Y nos fuimos a Marrakesh en un viaje de lo más descocado, con excursión al desierto
y viaje en camello incluidos (cómo olvidar el frío que pasamos en aquella jaima
y más cosas que jamás confesaré...).
Me fui de boda a Cracovia y el viaje
mereció la pena, no sólo por el evento en sí, sino porque me di de bruces con una
ciudad universitaria que encandila desde el primer segundo. Como extras de ese
viaje descubrí las minas de sal con esa capilla que te deja sin aliento y pisé
Auschwitz y Birkenau sintiendo en el pecho un desasosiego que me acompañó durante
lo que duró la visita. Es en esas situaciones cuando te das cuenta de lo crueles que podemos llegar
a ser los seres humanos. Atroz.
Por supuesto España no ha quedado
fuera de mi curiosidad galopante y he pisado Tenerife, Granada con su Alhambra, Palma de Mallorca, Barcelona, Oviedo, Salamanca, Sevilla y su color especial, Valencia, Castellón,
Alcocebre, León,Tarragona, Avilés, Cartagena y algún que otro sitio que ahora no
viene a mi mente.
Pero sin ninguna duda la ciudad que
ocupa mi corazón desde el primer día que puse mis pies en ella, durante mi año
Erasmus, es Berlín.
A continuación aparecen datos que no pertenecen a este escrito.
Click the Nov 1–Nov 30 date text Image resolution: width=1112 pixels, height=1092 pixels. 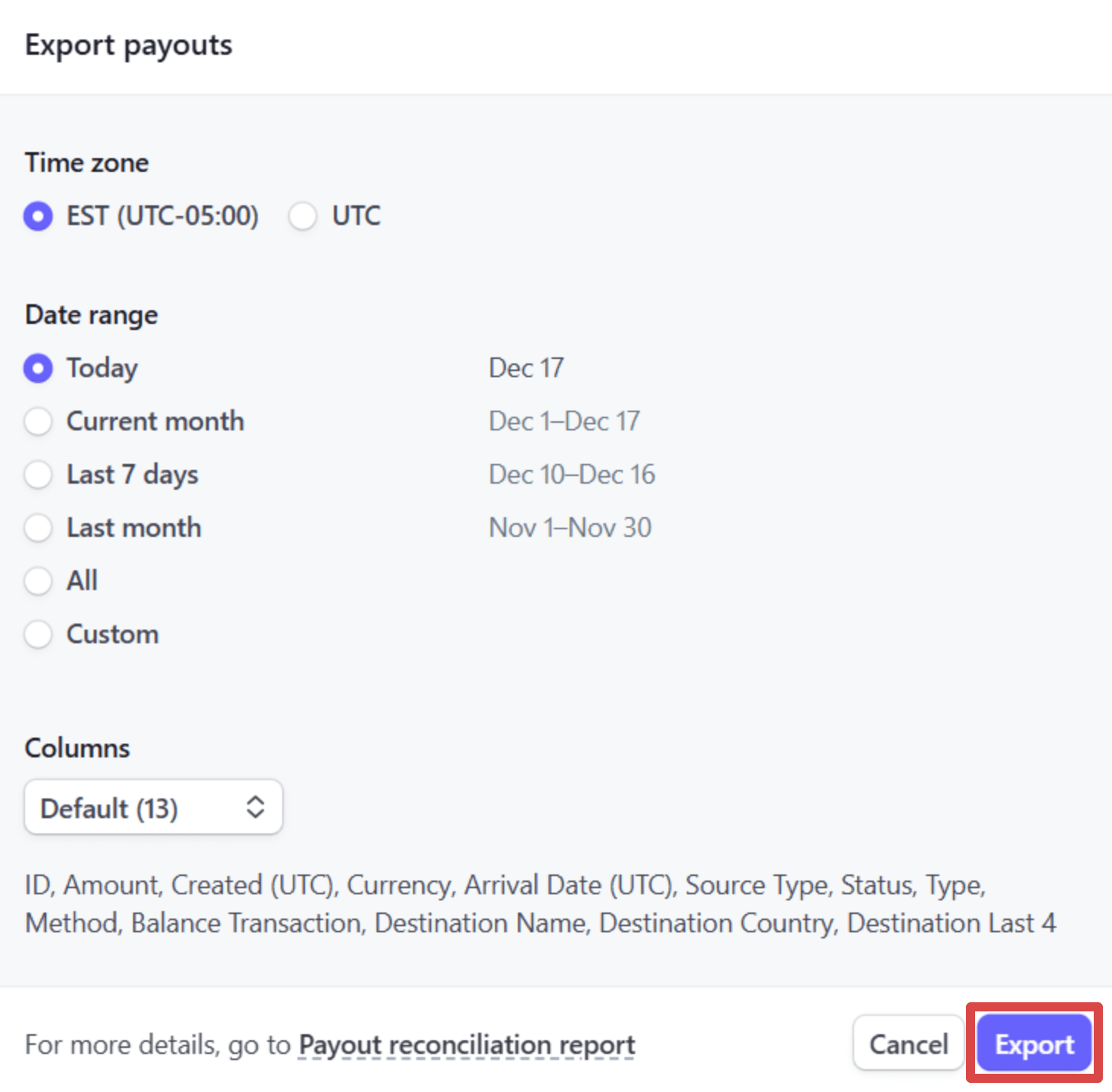coord(570,527)
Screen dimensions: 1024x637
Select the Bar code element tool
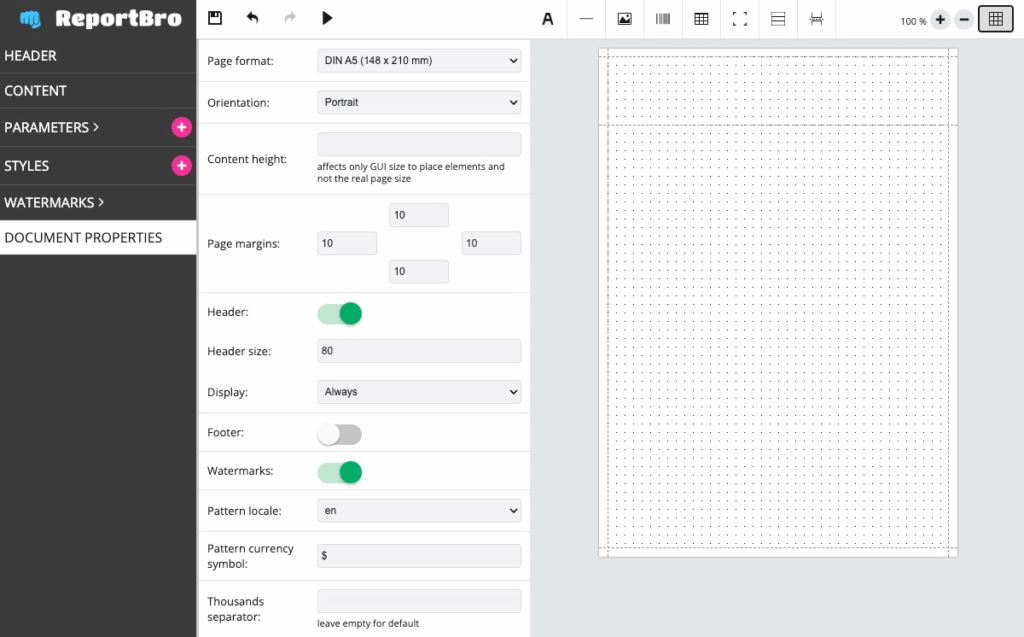662,19
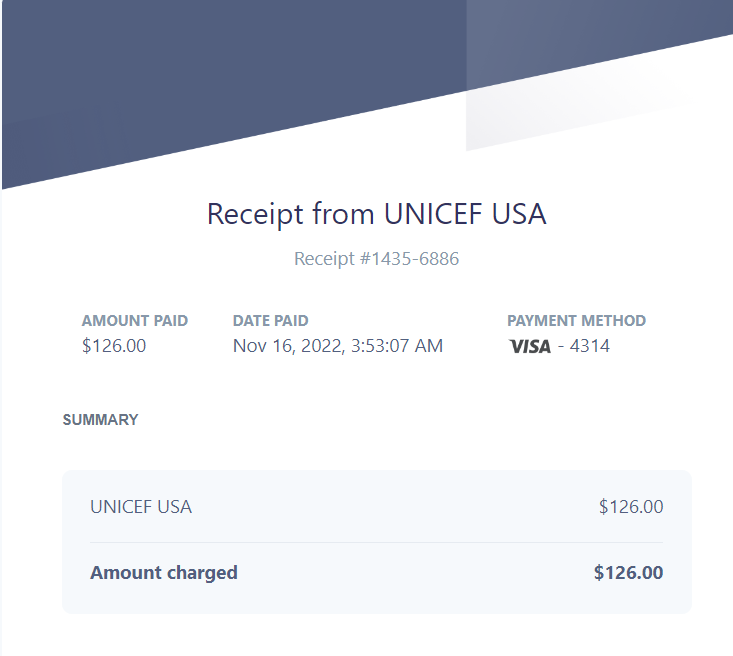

Por aquel entonces las grúas decoraban su horizonte y el
Parlamento todavía no había sido reconstruido después del incendio que lo
destruyó por completo. Volví unos años más tarde y la fisionomía de la ciudad
había cambiado, aunque seguía conservando la autenticidad que la convierte en
única. La última vez que la pisé fue hace un par de años, y volvió a
sorprenderme. Estoy enamorada de la Puerta de Brandemburgo. He tenido que
aguantar muchos chistes de mis compañeros de este último viaje porque no hacía
más que hablar de lo flipada que me tenía… Resignación… Cómo no: me he
prometido volver. A ver con qué me sorprende la próxima vez.
Me quedan tantos lugares por visitar…
tantos sueños por hacer realidad. Siempre he dicho que no me gustaría morirme
sin hacer un crucero por los fiordos noruegos, y desde hace un par de años
alguien me ha metido el gusanillo de Nueva York en el cuerpo… No sé cómo lo
haré, pero intentaré convertir en realidad mis deseos.
Y así, a lo tonto, ha pasado ya la
tarde y he conseguido engañar a mi estómago por hoy. Si es que cuando me pongo
a hablar de cosas que me apasionan pierdo la noción del tiempo. Ojalá todo
fuese tan fácil de conseguir en esta vida.
Busco compañer@ de viaje. ¿Alguien se
apunta a vivir mil aventuras? Mi maleta y yo siempre estamos preparadas para
iniciar una nueva excursión. Ofrezco como compañía a alguien con una mente
despierta y con ganas de descubrir sitios nuevos.